AIM OF THE EXERCISE: Revise the lines below so that every "marble-textured slab" becomes "marble slab", leaving everything else as it is.

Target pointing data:

## BEGIN

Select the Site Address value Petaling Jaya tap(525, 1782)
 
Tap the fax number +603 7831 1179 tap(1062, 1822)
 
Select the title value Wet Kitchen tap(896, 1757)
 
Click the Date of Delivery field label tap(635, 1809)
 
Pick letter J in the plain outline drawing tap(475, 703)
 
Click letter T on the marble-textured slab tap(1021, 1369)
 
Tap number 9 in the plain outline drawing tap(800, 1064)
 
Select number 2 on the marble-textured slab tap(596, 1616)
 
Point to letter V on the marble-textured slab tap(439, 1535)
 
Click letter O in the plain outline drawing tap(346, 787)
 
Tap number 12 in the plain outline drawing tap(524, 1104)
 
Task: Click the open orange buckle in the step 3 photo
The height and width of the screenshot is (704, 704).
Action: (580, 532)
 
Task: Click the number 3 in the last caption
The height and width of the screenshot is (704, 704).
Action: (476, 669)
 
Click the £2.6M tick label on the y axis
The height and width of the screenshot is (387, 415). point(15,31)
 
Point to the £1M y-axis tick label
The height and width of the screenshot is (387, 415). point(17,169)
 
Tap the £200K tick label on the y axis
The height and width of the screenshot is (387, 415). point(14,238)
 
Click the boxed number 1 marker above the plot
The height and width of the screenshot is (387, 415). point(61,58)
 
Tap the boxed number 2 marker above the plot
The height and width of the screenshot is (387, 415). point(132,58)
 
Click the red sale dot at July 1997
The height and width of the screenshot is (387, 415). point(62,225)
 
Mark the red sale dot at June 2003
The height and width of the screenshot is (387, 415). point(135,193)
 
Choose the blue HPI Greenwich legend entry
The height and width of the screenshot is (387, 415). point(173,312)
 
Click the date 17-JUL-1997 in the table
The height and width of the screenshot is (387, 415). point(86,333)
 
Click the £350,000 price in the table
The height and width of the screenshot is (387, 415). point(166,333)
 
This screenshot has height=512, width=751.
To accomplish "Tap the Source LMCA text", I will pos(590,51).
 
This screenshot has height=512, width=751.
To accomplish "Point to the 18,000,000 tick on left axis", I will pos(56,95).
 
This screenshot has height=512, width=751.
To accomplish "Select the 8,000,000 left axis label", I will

## END

RESULT:
Select the Site Address value Petaling Jaya tap(525, 1782)
 
Tap the fax number +603 7831 1179 tap(1062, 1822)
 
Select the title value Wet Kitchen tap(896, 1757)
 
Click the Date of Delivery field label tap(635, 1809)
 
Pick letter J in the plain outline drawing tap(475, 703)
 
Click letter T on the marble slab tap(1021, 1369)
 
Tap number 9 in the plain outline drawing tap(800, 1064)
 
Select number 2 on the marble slab tap(596, 1616)
 
Point to letter V on the marble slab tap(439, 1535)
 
Click letter O in the plain outline drawing tap(346, 787)
 
Tap number 12 in the plain outline drawing tap(524, 1104)
 
Task: Click the open orange buckle in the step 3 photo
The height and width of the screenshot is (704, 704).
Action: (580, 532)
 
Task: Click the number 3 in the last caption
The height and width of the screenshot is (704, 704).
Action: (476, 669)
 
Click the £2.6M tick label on the y axis
The height and width of the screenshot is (387, 415). point(15,31)
 
Point to the £1M y-axis tick label
The height and width of the screenshot is (387, 415). point(17,169)
 
Tap the £200K tick label on the y axis
The height and width of the screenshot is (387, 415). point(14,238)
 
Click the boxed number 1 marker above the plot
The height and width of the screenshot is (387, 415). point(61,58)
 
Tap the boxed number 2 marker above the plot
The height and width of the screenshot is (387, 415). point(132,58)
 
Click the red sale dot at July 1997
The height and width of the screenshot is (387, 415). point(62,225)
 
Mark the red sale dot at June 2003
The height and width of the screenshot is (387, 415). point(135,193)
 
Choose the blue HPI Greenwich legend entry
The height and width of the screenshot is (387, 415). point(173,312)
 
Click the date 17-JUL-1997 in the table
The height and width of the screenshot is (387, 415). point(86,333)
 
Click the £350,000 price in the table
The height and width of the screenshot is (387, 415). point(166,333)
 
This screenshot has height=512, width=751.
To accomplish "Tap the Source LMCA text", I will pos(590,51).
 
This screenshot has height=512, width=751.
To accomplish "Point to the 18,000,000 tick on left axis", I will pos(56,95).
 
This screenshot has height=512, width=751.
To accomplish "Select the 8,000,000 left axis label", I will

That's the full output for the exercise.